31.12.19 Wir fahren nach Kobe. Die Stadt am Meer mit einem der wichtigsten Häfen Japans verspricht Interessantes. Ab 1868 entwickelte sich Kobe durch den Druck der Amerikaner*innen international. Fremde siedelten sich u.a. im Stadtteil Kitano und im Nankin-machi (Chinatown) an. Aber Kobe ist keine klassische Tourismusdestination. Das merken wir am Bahnhof. Kein Touristcenter. D.h. wir nehmen erst einmal Quartier im Doutor, um zu recherchieren und natürlich um Kaffee zu trinken. Wir speichern einen Sightseeing-Plan auf einem Stick, um ihn in einem Combini auszudrucken. Das geht so mehr schlecht als recht – auf Fotoformat. Wir folgen den Schildern zum Hafen und landen in einer Tourist*innen-Kindermuseum-Shoppingmall mit Restaurants. Der Wind ist kalt und so treibt es uns in die Eingeweide dieses Konsummonsters. Vorbei an H & M und Zara gehen wir in den Keller und essen dort Rind, aber nicht Kobe-Rind, sondern eben Rind in Kobe;war aber gut. In der Mall finden wir dann auch in einem Infocenter schließlich einen Umgebungssplan. Los geht´s. Zuerst zum Meriken Park. Das zugehörige Museum hat zu. Denn bis zum 3.1. sind Ferien und seit gestern sind die Gehsteige ganz oder teilweise hochgeklappt.

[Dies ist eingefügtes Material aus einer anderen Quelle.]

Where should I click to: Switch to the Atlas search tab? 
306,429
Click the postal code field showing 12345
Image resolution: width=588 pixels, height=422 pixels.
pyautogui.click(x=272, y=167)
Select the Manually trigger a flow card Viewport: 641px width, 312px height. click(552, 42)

Der Dachaufbau des Meeresmuseums erinnert an die Giebel eines japanischen Hauses. Ohne es recherchiert zu haben, bringe ich diese Architektur in Verbindung mit dem Hanshin Erdbeben im Jahr 1995, bei dem der Park zerstört wurde. Um an das Desaster zu erinnern, wurde ein Teil des Parks als „Gstetten“ belassen und dazu kann man im „Port of Kobe Earthquake Memorial Park“ eine Ausstellung besuchen, die mit Fotos das Ausmaß der Zerstörung dokumentiert. „Da ist ja wirklich nix“, meint P. Tja, und da war auch nix, außer Weite und Meer.

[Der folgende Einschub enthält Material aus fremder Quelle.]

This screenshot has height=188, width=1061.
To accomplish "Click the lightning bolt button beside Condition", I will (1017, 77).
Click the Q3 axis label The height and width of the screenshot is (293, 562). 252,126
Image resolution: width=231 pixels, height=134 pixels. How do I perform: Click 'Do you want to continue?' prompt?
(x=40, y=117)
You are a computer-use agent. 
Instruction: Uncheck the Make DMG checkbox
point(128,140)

Dann geht´s weiter in angepriesene Chinatown, das sich im Wesentlichen auf eine Straße konzentriert durch die chinesischen Tourist*innen getrieben werden. 
Ein Restaurant neben dem anderen, wahlweise Pekingente oder DimSum und am Ende eine chinesische Friseurin. Auch wenn es mich gereizt hätte, zu überprüfen, ob die Pekingentenschnipsel, die eine schreiende Köchin grobmotorischen von Knochen befreit, in Geruch und Geschmack das Theater rechtfertigen: Ich hatte einfach keinen Hunger. Also weiter zum nächsten Spot.Wir queren die Bahngleise. Unter der Trasse wieder einmal ein Labyrinth an kleinsten Einkaufsstraßen.
Motokohtown
Geöffnet sind v.a. antiquarische Buch- und Schallplattenläden. Denn den Betreiber*innen unterstelle ich, dass ihnen Feiertage wurscht sind. Sie lieben das, was sie leben.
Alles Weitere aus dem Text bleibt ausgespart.